- [WORK ORDER] Would you retype exactly the lines below, from the one containing "Given: Click the Exception keyword on line 20" through the end of the entries, both ends included, but not the pictures?

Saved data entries
------------------------------------------------------------

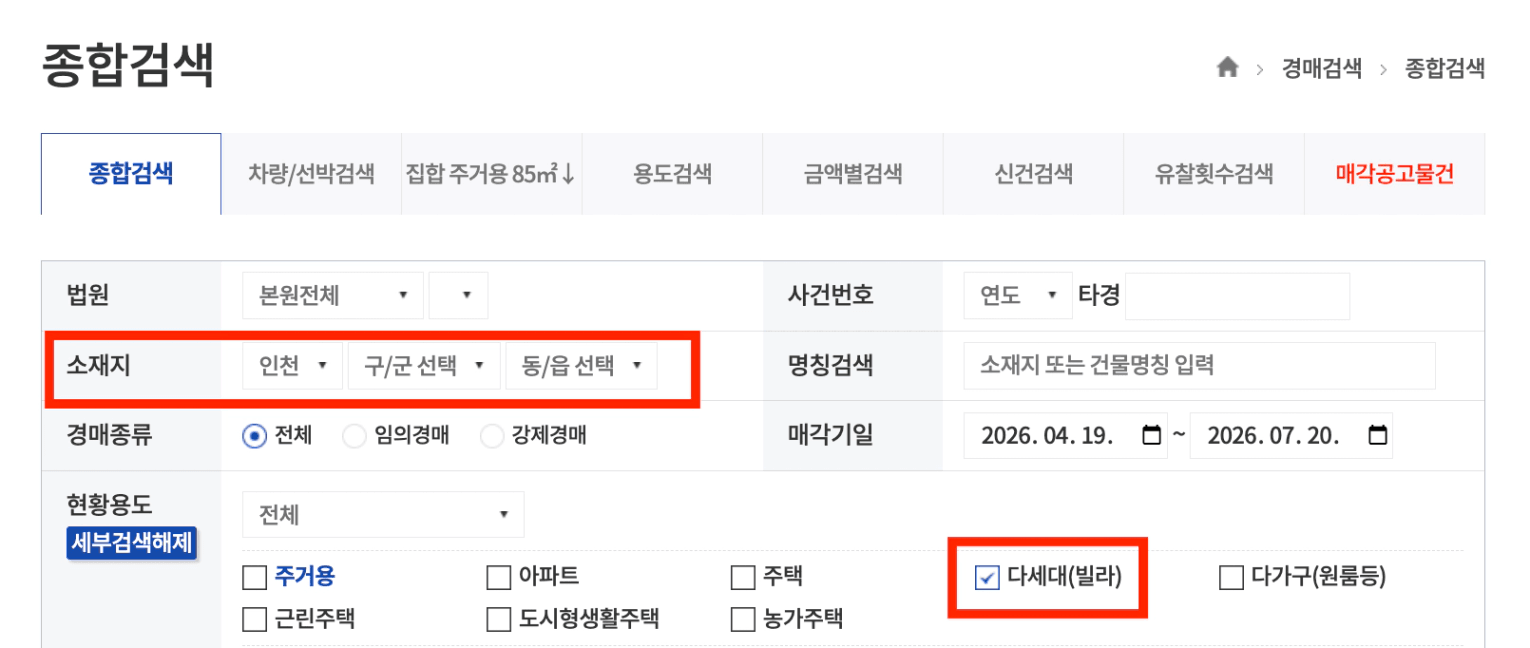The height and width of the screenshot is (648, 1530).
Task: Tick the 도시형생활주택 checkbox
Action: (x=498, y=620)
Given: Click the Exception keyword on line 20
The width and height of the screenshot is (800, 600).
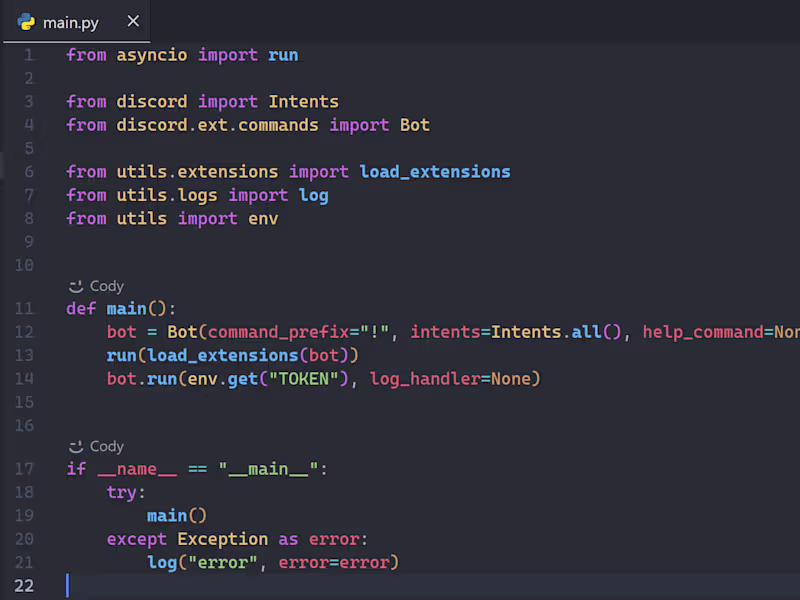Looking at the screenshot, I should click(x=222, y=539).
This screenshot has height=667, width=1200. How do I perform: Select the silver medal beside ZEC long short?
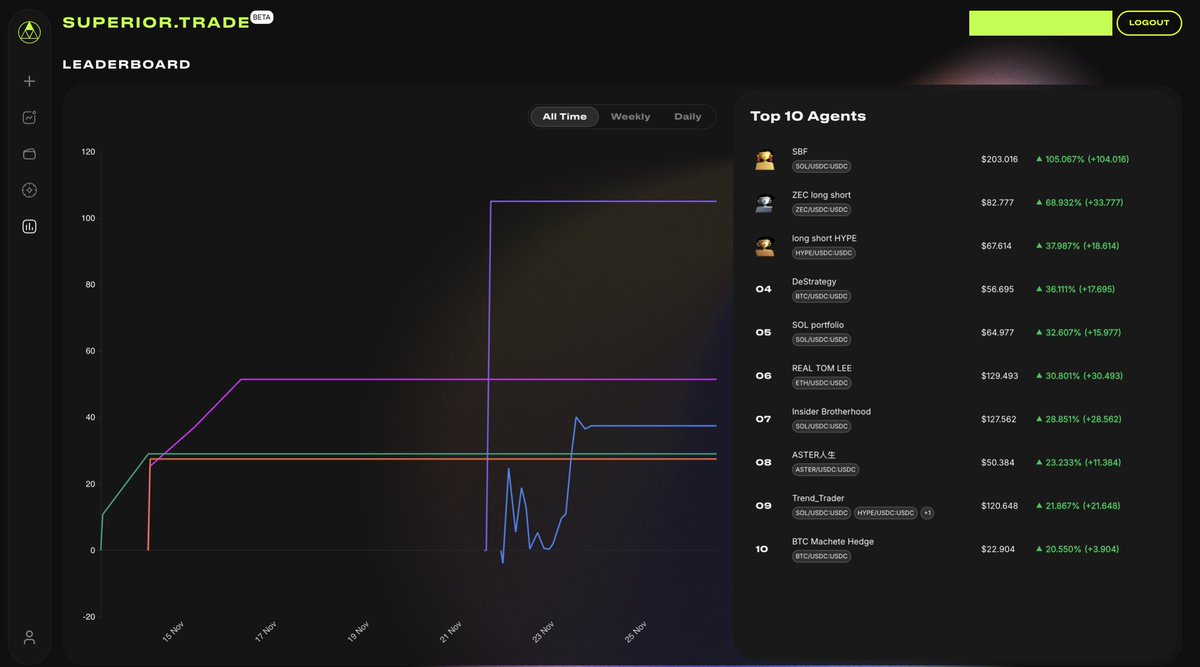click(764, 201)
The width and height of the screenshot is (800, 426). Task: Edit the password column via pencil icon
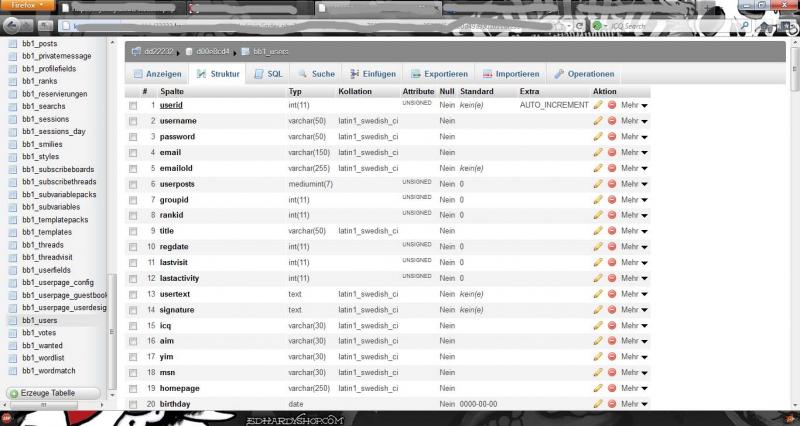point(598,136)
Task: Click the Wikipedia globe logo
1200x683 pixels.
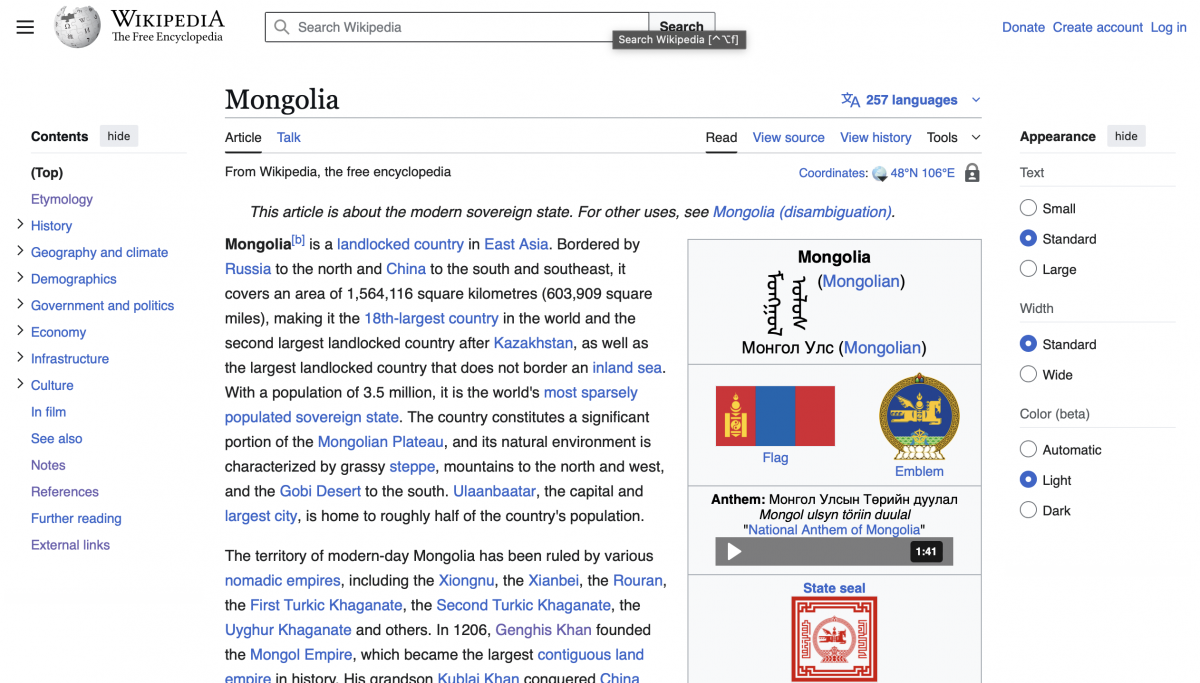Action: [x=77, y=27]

------------------------------------------------------------

- [ANSWER TO THIS TASK]
Given: Click the Exception keyword on line 20
The width and height of the screenshot is (800, 600).
Looking at the screenshot, I should click(x=222, y=539).
This screenshot has height=667, width=1200. How do I perform: Select the silver medal beside ZEC long short?
click(764, 201)
The width and height of the screenshot is (800, 426). Task: Edit the password column via pencil icon
point(598,136)
Task: Click the Wikipedia globe logo
1200x683 pixels.
Action: [x=77, y=27]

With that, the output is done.